Hey, working moms. If you're just picking up the podcast this week, you'll notice that we're in the middle of a series. The top six mistakes that create stress and overwhelm during the holiday season. This is a six part miniseries to help you create a calm present and restful holiday season. 

These short ten minute episodes drop Mondays and Wednesdays, so there's a few bonus episodes during the series. And today we're diving into mistake number two. You ready? Let's get to it. 

Welcome to the Ambitious and Balanced Working Moms podcast. The place for women who want to balance their ambitious career goals with their life as a mom. If you're looking to feel more confident, decisive, and productive at both work and home, then this is the place for you. I'm your host, Rebecca Olson. Let's get to it. 

Not having a plan.

Okay, working moms, let's dive right in. Mistake number two is not having a plan.

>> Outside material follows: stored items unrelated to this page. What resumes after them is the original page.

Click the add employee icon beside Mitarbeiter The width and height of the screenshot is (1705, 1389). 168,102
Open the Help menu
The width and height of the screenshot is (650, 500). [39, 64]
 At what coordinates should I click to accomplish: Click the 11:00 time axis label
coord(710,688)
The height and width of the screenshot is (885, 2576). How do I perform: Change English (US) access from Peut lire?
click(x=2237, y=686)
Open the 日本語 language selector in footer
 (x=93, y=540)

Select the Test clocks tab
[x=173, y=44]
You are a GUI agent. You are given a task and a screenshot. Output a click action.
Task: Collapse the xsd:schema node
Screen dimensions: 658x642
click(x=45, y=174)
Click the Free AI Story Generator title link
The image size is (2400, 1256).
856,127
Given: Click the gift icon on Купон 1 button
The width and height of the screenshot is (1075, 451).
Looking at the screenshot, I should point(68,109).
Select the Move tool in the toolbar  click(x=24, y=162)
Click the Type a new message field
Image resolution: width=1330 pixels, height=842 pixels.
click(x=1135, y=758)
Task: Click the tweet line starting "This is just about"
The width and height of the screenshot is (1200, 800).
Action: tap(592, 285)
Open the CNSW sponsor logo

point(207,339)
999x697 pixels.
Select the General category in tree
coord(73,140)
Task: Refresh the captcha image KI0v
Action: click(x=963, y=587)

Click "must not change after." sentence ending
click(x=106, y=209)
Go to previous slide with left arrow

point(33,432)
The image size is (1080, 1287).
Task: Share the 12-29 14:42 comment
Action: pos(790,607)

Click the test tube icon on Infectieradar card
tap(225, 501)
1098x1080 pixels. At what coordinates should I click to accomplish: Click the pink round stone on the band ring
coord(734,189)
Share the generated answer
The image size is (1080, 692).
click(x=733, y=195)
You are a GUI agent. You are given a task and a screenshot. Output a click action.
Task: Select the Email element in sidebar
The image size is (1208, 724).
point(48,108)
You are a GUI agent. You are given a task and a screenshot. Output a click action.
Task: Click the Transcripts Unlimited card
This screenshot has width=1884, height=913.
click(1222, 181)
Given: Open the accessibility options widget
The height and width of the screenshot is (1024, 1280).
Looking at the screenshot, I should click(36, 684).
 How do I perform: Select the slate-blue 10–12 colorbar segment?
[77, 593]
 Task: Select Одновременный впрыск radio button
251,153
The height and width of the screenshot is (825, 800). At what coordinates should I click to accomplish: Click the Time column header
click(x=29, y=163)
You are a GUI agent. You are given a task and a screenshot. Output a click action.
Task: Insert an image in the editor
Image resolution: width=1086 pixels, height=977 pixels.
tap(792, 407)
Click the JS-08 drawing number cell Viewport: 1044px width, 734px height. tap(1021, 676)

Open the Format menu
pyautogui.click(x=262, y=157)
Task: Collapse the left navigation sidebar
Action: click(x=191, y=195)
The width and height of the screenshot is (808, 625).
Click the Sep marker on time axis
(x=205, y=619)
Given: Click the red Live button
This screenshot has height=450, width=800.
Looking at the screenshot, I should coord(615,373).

And I mean a very specific plan, one that includes accountability in a lot of ways. 

The last episode and this episode, these sort of mistakes are very intertwined because last week we talked about having a really clear picture of what success this holiday season looks like for you. 

Like a very clear picture of what it looks like and what it feels like and what you're doing. It's really knowing the end destination, if you will. 

It's treating the holiday like it's a goal. And there's a lot of working moms out there that have no idea what a successful holiday season looks like for them. Like they've never thought about it in that way, let alone create a really specific plan to make it happen. 

And that's the mistake. It would be like saying, I want to drive to Yellowstone or I want to drive to New York, any destination for that matter, but not looking up directions, like sort of having a general idea. 

Well, for me in California to go to Yellowstone, I have to go north. In order for me to go to New York, I have to go east. I'm sure I will figure it out, but not really having a plan for exactly how to get myself there. 

This is one of the pillars in coaching, creating a plan with accountability. 

And it's something I do in every single session with every single client. At the end of every session, I ask you, okay, so what's your homework for the week? What are you going to specifically do this week? What's your plan? Some form of that question, and usually there's an obvious answer because we've been talking about that during the session and we've framed up the homework together. 

But here's where the crucial question comes in. 

Okay, so when are you going to do that? 

Deciding and committing.

This question focuses my clients to literally open their calendar and make a decision. They have to decide when they're going to do whatever it is that they're committing to doing that we talked about doing in our coaching session, whether we're talking about journaling or an actual workbook that's going to help guide them through something. 

Or maybe they need to have a really intentional conversation with someone, with their spouse or their boss, or there's some kind of boundary they're going to work on. 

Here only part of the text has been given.